● Record excerpts:
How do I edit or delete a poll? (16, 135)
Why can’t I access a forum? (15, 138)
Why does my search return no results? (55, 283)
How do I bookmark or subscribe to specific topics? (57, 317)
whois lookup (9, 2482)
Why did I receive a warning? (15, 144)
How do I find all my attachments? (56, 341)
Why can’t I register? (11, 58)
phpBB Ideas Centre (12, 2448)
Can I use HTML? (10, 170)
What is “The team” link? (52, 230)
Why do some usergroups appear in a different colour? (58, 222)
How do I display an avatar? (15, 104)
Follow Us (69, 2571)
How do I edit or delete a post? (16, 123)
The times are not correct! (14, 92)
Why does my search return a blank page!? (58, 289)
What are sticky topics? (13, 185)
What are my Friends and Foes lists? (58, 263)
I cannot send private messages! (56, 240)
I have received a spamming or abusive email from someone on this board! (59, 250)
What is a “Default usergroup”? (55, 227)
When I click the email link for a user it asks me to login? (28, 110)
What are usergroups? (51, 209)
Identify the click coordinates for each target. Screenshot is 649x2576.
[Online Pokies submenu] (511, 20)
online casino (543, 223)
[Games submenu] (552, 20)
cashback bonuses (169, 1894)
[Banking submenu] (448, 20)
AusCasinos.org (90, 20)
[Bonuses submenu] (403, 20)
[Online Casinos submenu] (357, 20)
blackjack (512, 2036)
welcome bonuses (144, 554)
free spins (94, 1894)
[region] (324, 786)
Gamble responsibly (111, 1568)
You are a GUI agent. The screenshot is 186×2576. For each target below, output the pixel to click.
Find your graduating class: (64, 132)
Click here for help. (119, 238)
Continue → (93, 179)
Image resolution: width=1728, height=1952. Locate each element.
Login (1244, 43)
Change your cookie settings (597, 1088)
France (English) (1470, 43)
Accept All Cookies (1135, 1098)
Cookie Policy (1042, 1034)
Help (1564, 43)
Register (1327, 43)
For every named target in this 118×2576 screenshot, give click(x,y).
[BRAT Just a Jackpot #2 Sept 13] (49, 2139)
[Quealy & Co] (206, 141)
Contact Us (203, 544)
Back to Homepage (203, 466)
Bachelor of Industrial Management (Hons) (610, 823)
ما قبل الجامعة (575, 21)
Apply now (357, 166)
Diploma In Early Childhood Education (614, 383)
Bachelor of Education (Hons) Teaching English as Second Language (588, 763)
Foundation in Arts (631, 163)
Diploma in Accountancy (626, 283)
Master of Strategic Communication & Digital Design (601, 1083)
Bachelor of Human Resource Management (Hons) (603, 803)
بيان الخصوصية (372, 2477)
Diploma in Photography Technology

● Exercise prompt: Look through the records above for the string "Management", then copy every line that has it.

● Answer for this exercise:
Bachelor of Industrial Management (Hons) (610, 823)
Bachelor of Human Resource Management (Hons) (603, 803)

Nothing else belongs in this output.